Hagerman also pointed to incriminating statements Adams made to friends and jail inmates about Bobo.
Friend Anthony Phoenix used an expletive to describe how Adams told him that he "couldn't have picked" a prettier woman. Christopher Swift said Adams asked him if God would forgive him for the "Holly killing," while they were both jailed together.
Another jail inmate, Shawn Cooper, said he spoke with Adams as Cooper awaited transfer from the Chester County Jail to the Obion County Jail.

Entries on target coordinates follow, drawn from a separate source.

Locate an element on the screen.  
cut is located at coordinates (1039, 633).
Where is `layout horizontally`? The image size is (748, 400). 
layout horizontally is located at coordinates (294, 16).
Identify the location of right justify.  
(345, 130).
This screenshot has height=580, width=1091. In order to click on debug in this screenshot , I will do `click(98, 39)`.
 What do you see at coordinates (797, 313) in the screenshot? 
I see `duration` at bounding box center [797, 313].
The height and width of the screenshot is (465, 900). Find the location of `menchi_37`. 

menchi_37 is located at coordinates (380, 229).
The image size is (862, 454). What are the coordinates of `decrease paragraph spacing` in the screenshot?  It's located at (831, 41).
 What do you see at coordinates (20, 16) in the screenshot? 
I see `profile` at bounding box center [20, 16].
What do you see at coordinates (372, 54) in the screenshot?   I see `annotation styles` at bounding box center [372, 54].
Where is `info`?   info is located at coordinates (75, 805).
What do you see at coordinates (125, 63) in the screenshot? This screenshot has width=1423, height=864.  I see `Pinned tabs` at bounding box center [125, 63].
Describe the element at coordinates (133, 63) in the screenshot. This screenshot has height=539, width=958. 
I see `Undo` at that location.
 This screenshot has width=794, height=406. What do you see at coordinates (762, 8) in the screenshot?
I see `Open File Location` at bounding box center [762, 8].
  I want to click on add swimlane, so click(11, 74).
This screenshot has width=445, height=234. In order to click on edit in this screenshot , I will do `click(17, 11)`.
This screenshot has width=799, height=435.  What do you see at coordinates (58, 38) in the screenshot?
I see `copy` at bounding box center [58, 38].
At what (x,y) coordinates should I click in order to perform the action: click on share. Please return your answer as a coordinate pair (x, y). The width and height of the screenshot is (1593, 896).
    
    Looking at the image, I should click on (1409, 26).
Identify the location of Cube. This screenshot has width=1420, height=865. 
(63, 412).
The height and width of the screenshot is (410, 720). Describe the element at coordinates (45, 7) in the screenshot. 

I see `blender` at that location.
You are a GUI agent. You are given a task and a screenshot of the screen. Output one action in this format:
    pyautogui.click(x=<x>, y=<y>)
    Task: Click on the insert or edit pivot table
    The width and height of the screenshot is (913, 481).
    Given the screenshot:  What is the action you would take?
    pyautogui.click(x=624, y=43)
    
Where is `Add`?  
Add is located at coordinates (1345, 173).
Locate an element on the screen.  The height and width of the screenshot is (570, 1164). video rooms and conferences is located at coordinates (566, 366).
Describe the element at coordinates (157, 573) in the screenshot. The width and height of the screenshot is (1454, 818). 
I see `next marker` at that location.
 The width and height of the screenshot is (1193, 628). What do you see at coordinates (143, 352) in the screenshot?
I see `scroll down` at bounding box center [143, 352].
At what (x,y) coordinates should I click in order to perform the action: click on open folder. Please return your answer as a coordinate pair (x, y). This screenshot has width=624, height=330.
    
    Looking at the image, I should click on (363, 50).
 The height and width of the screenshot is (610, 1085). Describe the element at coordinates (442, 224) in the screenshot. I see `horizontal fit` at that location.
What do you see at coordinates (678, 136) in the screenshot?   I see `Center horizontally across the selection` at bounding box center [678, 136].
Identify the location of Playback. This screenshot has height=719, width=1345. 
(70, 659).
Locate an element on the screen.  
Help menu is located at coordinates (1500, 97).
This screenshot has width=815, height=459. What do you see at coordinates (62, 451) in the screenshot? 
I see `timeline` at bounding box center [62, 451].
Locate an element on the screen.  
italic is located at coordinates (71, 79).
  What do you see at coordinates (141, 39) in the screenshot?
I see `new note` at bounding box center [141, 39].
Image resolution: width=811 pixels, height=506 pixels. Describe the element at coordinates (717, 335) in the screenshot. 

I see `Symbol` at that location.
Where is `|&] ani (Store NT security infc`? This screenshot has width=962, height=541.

Cooper said Adams told him his brother was being held in Obion County Jail. Adams then asked him to relay to his brother that he should stay quiet about the Bobo case or he would "put him in a hole beside her," Cooper said
Hagerman argued that Autry's story had been "corroborated, corroborated, and corroborated again" by testimony. But defense attorney Thompson said Autry already knew of evidence accumulated in the case and could have used that to pepper his story with elements of truth. She said Autry was too street smart to allow himself to be manipulated into helping Adams dispose of Bobo's body even though he says he wasn't involved in the rape, abduction or murder.
She said a rational person "wouldn't automatically put themselves in the middle of a murder with a dead body if they don't have to."
Thompson also challenged several details of his story, including that Autry said Bobo had been laid on her back when Adams stood over her and opened fire. A medical examiner testified that Bobo's remains showed an entrance wound in the back of her skull, and Thompson said there was no physical evidence showing that Bobo was shot and killed at the river.
Thompson said there's no question that people involved in the case are "talkers" and noted that Adams was a meth user.
"Zach Adams has said some stupid things over the years," Thompson said. "That does not mean he killed Holly Bobo."